According to the Guide, a “foreign company or individual may be held liable for . . . conspiring to violate the FCPA, even if the foreign company or individual did not take any act in furtherance of the corrupt payment while in the territory of the United States” The basis is that, in accordance with traditional conspiracy law, the United States “generally has jurisdiction over all the conspirators where at least one conspirator is an issuer, domestic concern, or commits a reasonably foreseeable overt act within the United States” Thus, for example, a foreign individual or company that conspires to violate the FCPA with someone who commits a reasonably foreseeable overt act within the United States can be prosecuted for conspiracy.

Given the various jurisdictional tools that the U.S. government has at its disposal, foreign individuals and companies should recognize that their interaction with U.S. individuals or companies can subject them to FCPA violations. Foreign individuals and companies should therefore consider potential FCPA exposure issues when structuring any business dealings that have a U.S. nexus, whether through travel, correspondence, telecommunication, banking, or engaging with U.S. joint venture partners, and should take proper legal advice if any doubts exist in this respect.

In any event, anti-bribery legal provisions are not restricted to the U.S. and similar anti-bribery rules exist elsewhere as well, including in jurisdictions such as Oman. The Omani Penal Code and the Law for the Protection of Public Funds and Avoidance of Conflicts of Interest (the “Anti-Corruption Law”) prohibits giving, accepting and mediating bribes, and prohibits this most forcefully and specifically in the context of public sector employees.

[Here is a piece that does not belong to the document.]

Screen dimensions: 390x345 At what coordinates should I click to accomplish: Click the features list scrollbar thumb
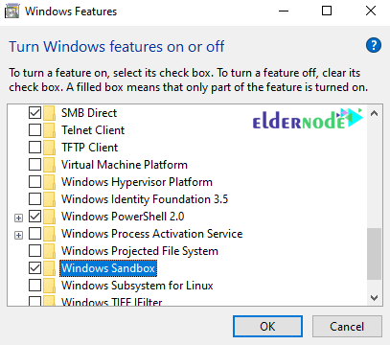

Oman’s Anti-Corruption Law provides a list of specific acts that are deemed to be illegal when done by public sector employees. Prohibited acts include:


  • exploiting the status of government employment for personal benefit; 
  • granting or facilitating a special benefit or preferential treatment for a natural of juristic person, without a justified reason; 
  • behaving in a way that negatively affects the reputation of the government and its civil service sector; personally benefiting or sharing in profits from government work in which the employee is involved or for which the employee is responsible; 
  • using the employee’s influence to favour, support, mediate on behalf of, sponsor or facilitate individuals or entities which desire to have commercial dealings with the government, in respect of any project which comes within the scope of the employee’s assigned work; 
  • receiving any outside consideration (directly or indirectly) for the work the employee performs within the scope of his employment, or as a result of it; 
  • having work or positions (paid or unpaid) outside of the employee’s government job without the approval of the government; 
  • and using public funds for the employee’s personal benefit or allowing misuse of public funds by others.